PROBLEM TO WORK ON:
Write out the following items line for line, without changing anything.

[Entries on finding words and elements]
════════
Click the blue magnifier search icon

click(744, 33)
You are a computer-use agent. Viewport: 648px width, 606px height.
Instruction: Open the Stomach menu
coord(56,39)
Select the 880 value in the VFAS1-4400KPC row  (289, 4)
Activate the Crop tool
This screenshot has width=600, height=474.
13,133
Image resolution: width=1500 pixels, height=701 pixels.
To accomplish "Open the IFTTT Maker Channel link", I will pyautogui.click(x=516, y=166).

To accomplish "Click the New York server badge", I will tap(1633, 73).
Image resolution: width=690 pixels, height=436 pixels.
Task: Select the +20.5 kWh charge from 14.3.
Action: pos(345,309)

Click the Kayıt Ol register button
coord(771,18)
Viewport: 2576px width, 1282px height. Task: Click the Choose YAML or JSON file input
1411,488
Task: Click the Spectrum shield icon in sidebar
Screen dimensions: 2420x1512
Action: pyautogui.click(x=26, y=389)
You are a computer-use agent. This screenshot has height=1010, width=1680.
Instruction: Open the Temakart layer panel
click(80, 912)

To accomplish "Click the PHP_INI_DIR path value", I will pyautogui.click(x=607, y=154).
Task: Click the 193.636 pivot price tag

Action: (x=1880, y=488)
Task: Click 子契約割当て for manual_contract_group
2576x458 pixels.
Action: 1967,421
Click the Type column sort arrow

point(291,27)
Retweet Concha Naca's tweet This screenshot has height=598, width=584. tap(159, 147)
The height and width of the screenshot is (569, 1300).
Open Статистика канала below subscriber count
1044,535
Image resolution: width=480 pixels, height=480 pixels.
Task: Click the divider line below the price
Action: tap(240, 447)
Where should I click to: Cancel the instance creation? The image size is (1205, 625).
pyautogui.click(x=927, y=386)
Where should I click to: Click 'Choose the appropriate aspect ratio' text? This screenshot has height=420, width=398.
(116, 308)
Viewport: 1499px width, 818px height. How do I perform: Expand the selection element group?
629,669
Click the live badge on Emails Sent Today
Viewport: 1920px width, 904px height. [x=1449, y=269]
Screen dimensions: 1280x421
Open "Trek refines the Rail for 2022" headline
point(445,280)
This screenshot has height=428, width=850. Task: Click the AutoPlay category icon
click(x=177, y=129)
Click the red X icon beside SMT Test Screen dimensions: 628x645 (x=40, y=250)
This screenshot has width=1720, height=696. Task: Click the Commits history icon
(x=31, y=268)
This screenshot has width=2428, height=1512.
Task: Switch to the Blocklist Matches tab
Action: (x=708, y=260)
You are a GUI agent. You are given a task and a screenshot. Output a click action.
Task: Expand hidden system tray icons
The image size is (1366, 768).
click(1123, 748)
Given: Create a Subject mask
════════
RIGHT ANSWER:
Click the blue magnifier search icon

click(744, 33)
You are a computer-use agent. Viewport: 648px width, 606px height.
Instruction: Open the Stomach menu
coord(56,39)
Select the 880 value in the VFAS1-4400KPC row  (289, 4)
Activate the Crop tool
This screenshot has width=600, height=474.
13,133
Image resolution: width=1500 pixels, height=701 pixels.
To accomplish "Open the IFTTT Maker Channel link", I will pyautogui.click(x=516, y=166).

To accomplish "Click the New York server badge", I will tap(1633, 73).
Image resolution: width=690 pixels, height=436 pixels.
Task: Select the +20.5 kWh charge from 14.3.
Action: pos(345,309)

Click the Kayıt Ol register button
coord(771,18)
Viewport: 2576px width, 1282px height. Task: Click the Choose YAML or JSON file input
1411,488
Task: Click the Spectrum shield icon in sidebar
Screen dimensions: 2420x1512
Action: pyautogui.click(x=26, y=389)
You are a computer-use agent. This screenshot has height=1010, width=1680.
Instruction: Open the Temakart layer panel
click(80, 912)

To accomplish "Click the PHP_INI_DIR path value", I will pyautogui.click(x=607, y=154).
Task: Click the 193.636 pivot price tag

Action: (x=1880, y=488)
Task: Click 子契約割当て for manual_contract_group
2576x458 pixels.
Action: 1967,421
Click the Type column sort arrow

point(291,27)
Retweet Concha Naca's tweet This screenshot has height=598, width=584. tap(159, 147)
The height and width of the screenshot is (569, 1300).
Open Статистика канала below subscriber count
1044,535
Image resolution: width=480 pixels, height=480 pixels.
Task: Click the divider line below the price
Action: tap(240, 447)
Where should I click to: Cancel the instance creation? The image size is (1205, 625).
pyautogui.click(x=927, y=386)
Where should I click to: Click 'Choose the appropriate aspect ratio' text? This screenshot has height=420, width=398.
(116, 308)
Viewport: 1499px width, 818px height. How do I perform: Expand the selection element group?
629,669
Click the live badge on Emails Sent Today
Viewport: 1920px width, 904px height. [x=1449, y=269]
Screen dimensions: 1280x421
Open "Trek refines the Rail for 2022" headline
point(445,280)
This screenshot has height=428, width=850. Task: Click the AutoPlay category icon
click(x=177, y=129)
Click the red X icon beside SMT Test Screen dimensions: 628x645 (x=40, y=250)
This screenshot has width=1720, height=696. Task: Click the Commits history icon
(x=31, y=268)
This screenshot has width=2428, height=1512.
Task: Switch to the Blocklist Matches tab
Action: (x=708, y=260)
You are a GUI agent. You are given a task and a screenshot. Output a click action.
Task: Expand hidden system tray icons
The image size is (1366, 768).
click(1123, 748)
Given: Create a Subject mask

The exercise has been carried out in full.